(Saved data entries)
——

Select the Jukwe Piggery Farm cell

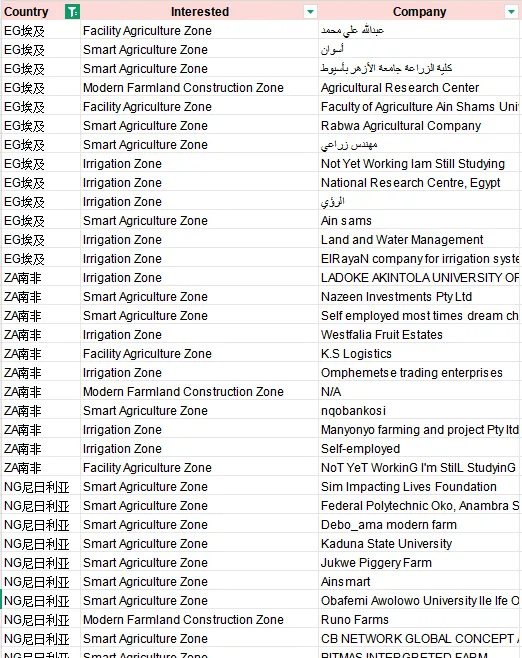(419, 563)
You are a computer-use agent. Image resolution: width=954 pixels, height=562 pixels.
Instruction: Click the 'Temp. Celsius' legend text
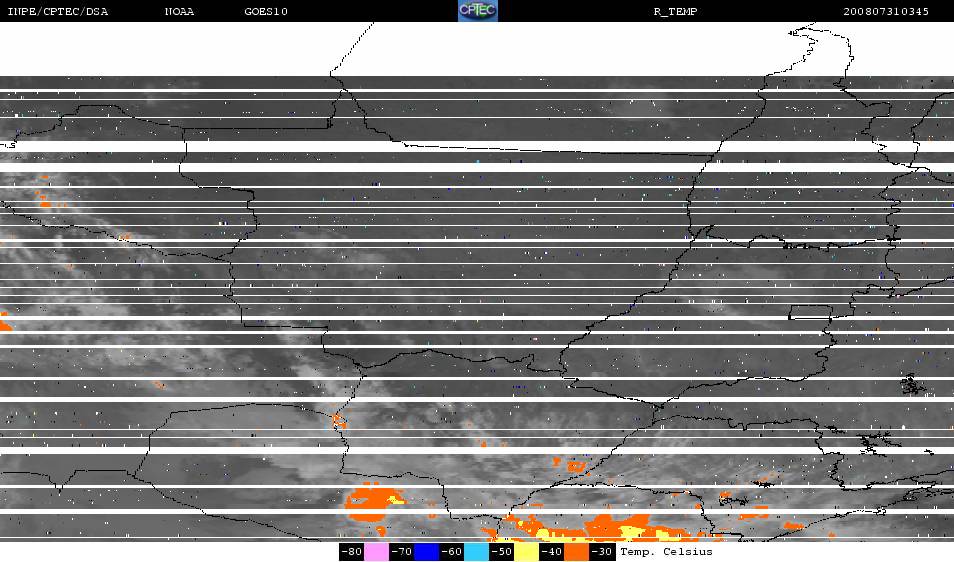click(x=666, y=552)
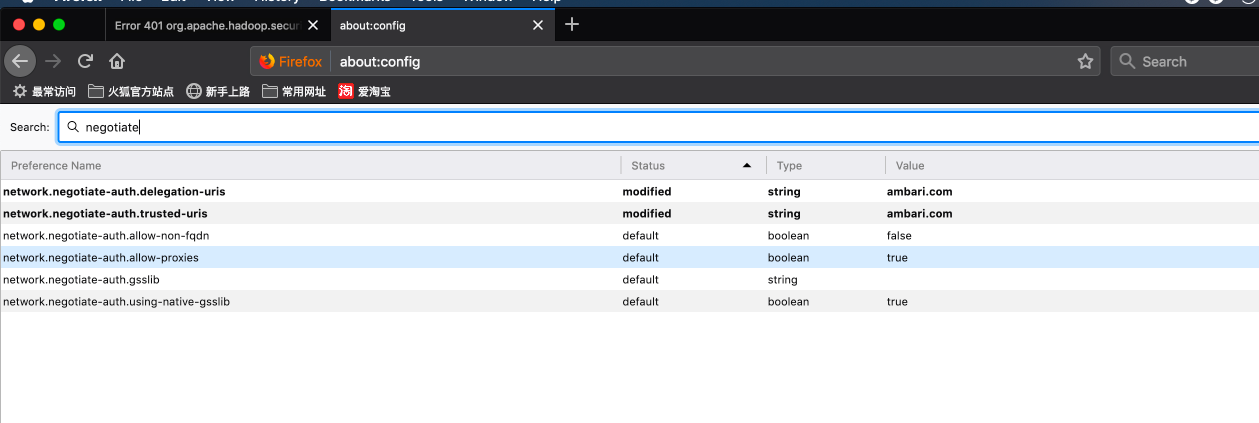Expand the 常用网址 bookmark folder

click(x=293, y=92)
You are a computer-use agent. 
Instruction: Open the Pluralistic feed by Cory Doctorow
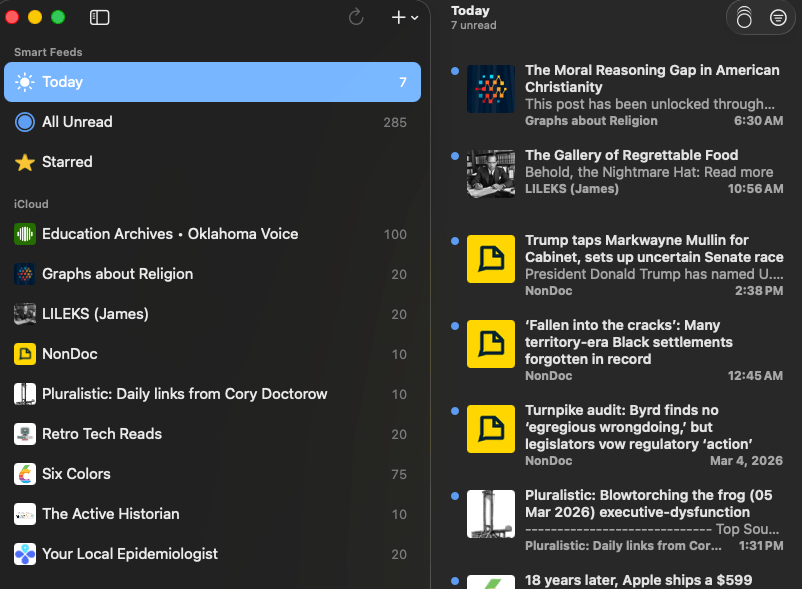[x=184, y=394]
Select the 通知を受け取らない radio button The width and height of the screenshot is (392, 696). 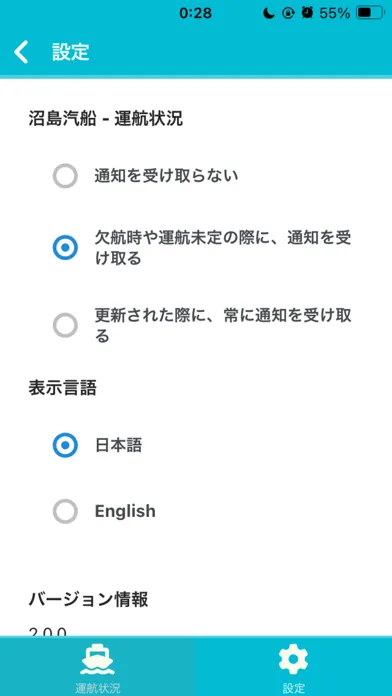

——

About this exercise
Please output each line above exactly and omit all images.

Output for this exercise
Select the Jukwe Piggery Farm cell

(419, 563)
You are a computer-use agent. Image resolution: width=954 pixels, height=562 pixels.
Instruction: Click the 'Temp. Celsius' legend text
click(x=666, y=552)
Expand the 常用网址 bookmark folder

click(x=293, y=92)
You are a computer-use agent. 
Instruction: Open the Pluralistic feed by Cory Doctorow
[x=184, y=394]
Select the 通知を受け取らない radio button The width and height of the screenshot is (392, 696). 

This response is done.